Dozens of reports from computer scientists corroborate that optical scan software can be undetectably manipulated to create false election reports which would not be recognized by election officials or the public. An audit will be mandated by state law, but many feel that detecting fraud or error would require a more carefully designed audit than the one being suggested by the state, and such an audit would be both expensive and labor intensive.
“The county [election] boards are very concerned about the cost of doing an audit, which, if it is well done, should catch any tabulating problem there might be on the part of the ballots,” Martin said.
As the state moves closer to requiring that all counties use optical scanning devices, many counties across the state are participating in a pilot test of the new technology this November. The neighboring counties of Albany, Greene, and Dutchess are participating in the pilot, but Columbia County is not. Earlier this year, Greene and Dutchess counties, as well as Columbia County, adopted resolutions opposing the use of optical scanning devices.

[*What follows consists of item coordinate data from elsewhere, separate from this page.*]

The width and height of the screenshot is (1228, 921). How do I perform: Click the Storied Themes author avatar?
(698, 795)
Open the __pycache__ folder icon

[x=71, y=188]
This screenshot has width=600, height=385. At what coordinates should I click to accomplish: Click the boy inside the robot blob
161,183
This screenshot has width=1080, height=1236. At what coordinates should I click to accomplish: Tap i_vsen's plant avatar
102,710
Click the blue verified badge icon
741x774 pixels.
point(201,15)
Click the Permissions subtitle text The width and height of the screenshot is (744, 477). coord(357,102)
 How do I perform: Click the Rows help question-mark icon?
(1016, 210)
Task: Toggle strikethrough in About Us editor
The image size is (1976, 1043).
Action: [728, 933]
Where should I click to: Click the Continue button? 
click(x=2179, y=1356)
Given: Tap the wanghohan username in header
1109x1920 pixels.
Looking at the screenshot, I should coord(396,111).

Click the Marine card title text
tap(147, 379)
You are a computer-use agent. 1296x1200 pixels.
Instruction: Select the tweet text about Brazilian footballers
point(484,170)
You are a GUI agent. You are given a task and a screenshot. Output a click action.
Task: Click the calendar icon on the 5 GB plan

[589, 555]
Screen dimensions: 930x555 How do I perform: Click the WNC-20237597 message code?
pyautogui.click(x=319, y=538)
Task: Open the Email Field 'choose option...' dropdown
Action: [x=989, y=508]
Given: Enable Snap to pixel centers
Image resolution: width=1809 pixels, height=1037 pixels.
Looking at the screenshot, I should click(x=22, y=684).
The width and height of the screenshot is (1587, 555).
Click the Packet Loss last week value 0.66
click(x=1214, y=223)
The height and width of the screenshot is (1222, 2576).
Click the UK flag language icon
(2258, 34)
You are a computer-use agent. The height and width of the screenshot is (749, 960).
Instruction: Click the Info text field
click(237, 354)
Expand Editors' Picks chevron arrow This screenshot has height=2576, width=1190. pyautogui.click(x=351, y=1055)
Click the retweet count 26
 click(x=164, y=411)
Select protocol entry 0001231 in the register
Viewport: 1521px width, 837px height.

“We anticipate is that in 2010 we will all be required to use the optical scanners,” Martin said.
Martin also stressed that anyone wishing to use an electronic voting machine this year in Columbia County may chose to use the ballot marking device [BMD]. Addressing the misperception that those machines may only be used by the disabled, Martin emphatically stated that their use is open to all. She also said those machines don’t pose the problems or concerns that the optical scanning devices do.
“The BMDs are certified, and we are full steam ahead with them,” she said.